30 de julho de 2016

Sucesso na 1ª Conferência das Comunidades Luso-Asiáticas, Fundação Dom Manuel II foi convidada de honra

Malaca1


Entre os dias 27 e 30 de Junho de 2016, decorreu em Malaca a 1ª Conferência das Comunidades Luso Asiáticas. Um evento organizado pela comunidade luso-descendente do famoso Bairro Português, que procurou juntar os representantes das diversas comunidades dispersas pelo continente asiático e que têm como denominador comum uma ascendência que remonta aos antigos marinheiros e soldados portugueses do séc. XVI.

Assim, presentes estiveram personalidades como Xanana Gusmão, ex-Presidente da República e Primeiro-Ministro de Timor-Leste, actual Ministro do Planeamento e Investimento Estratégico daquele país, mas também Fernando Nobre, Fundador e Presidente da Fundação AMI. Em representação do Estado Português esteve o Embaixador de Portugal em Jacarta, Joaquim Moreira de Lemos, e o Embaixador de Portugal em Banguecoque, Francisco Vaz Patto, este último, portador de uma mensagem do Ministro dos Negócios Estrangeiros, Augusto Santos Silva, destinada à ocasião.

Entre as diversas comunidades luso-descendentes em presença estiveram os burghers, do Sri Lanka, a comunidade de Tugu, da Indonésia, a anterior Presidente de Pangim, Goa, Sra. Carolina Pó, a comunidade euro-asiática de Singapura e uma representação da comunidade macaense e Hong Kong.  

Entre os convidados de honra destacou-se a Fundação Dom Manuel II, que, na impossibilidade da presença do seu Presidente, S.A.R. o Senhor Dom Duarte Pio, Duque de Bragança, assegurou a devida representação ao longo de todo o programa do evento. A Fundação Dom Manuel II vem, desde já dois anos, acompanhando a comunidade do Bairro Português, particularmente na dimensão cultural e na preservação e promoção da sua matriz identitária, numa colaboração que se pretende cada vez mais intensa. S.A.R., o Senhor Dom Duarte Pio, esteve presente junto daquela comunidade em 2015, onde teve a oportunidade de oferecer um novo sino de bronze, há muito desejado pelo bairro, e que se encontra na praça principal. A Fundação está, ainda, a envidar esforços conjuntamente com a Presidência da Região Autónoma da Madeira, com vista ao apetrechamento de um dos grupos folclóricos do bairro com os trajes típicos daquela região lusa.

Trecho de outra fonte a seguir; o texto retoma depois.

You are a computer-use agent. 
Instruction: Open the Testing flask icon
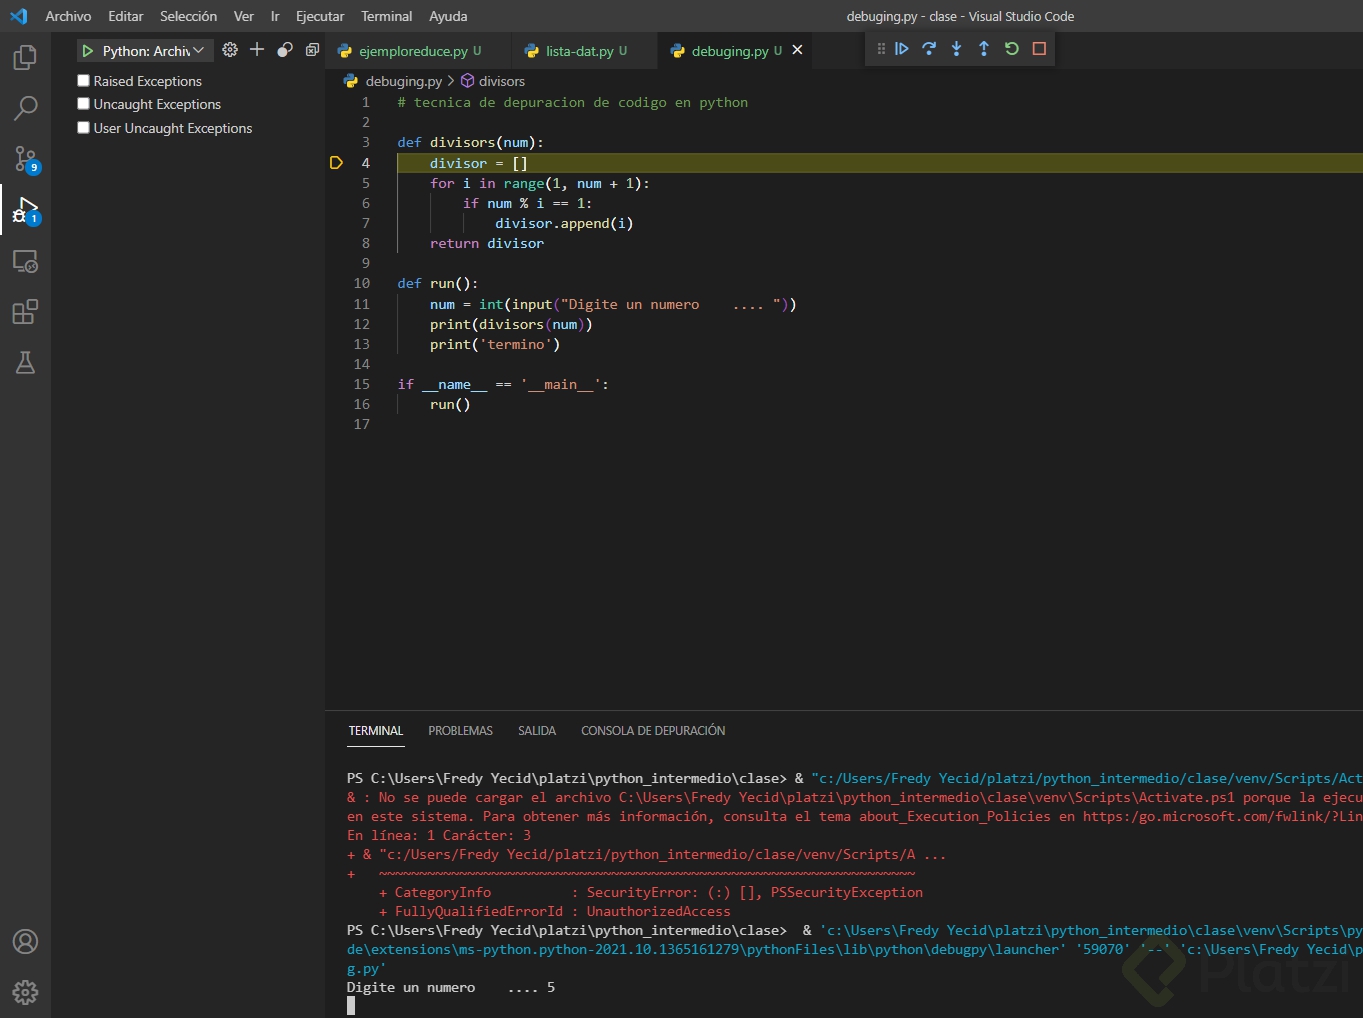pyautogui.click(x=25, y=363)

O evento contou com uma ampla participação da comunidade local, bem como de alguns académicos convidados, que apresentaram comunicações sobre o crioulo e a preservação dos seus aspectos linguísticos, bem como sobre a cultura musical e a história daquela comunidade.

O responsável pela organização, Joseph de Santa Maria, aproveitou a ocasião para apelar a Portugal para “assumir a sua responsabilidade moral” para com estas comunidades, reconhecendo a sua existência e pugnando junto da CPLP para que seja equacionada a criação de uma fundação, a ser gerida pela própria CPLP, que assegure um esforço por parte dos países membros para se evitar a desintegração da “herança cultural portuguesa-asiática e dos idiomas portugueses-asiáticos”, em extinção acelerada.
 A Conferência das Comunidades Luso Asiáticas pretende firmar-se como um evento bienal, que venha a aumentar o leque de participação destas comunidades e alternando o seu local em cada edição, tendo ficado em aberto a possibilidade da mesma se vir a realizar em Timor-Leste, em 2018.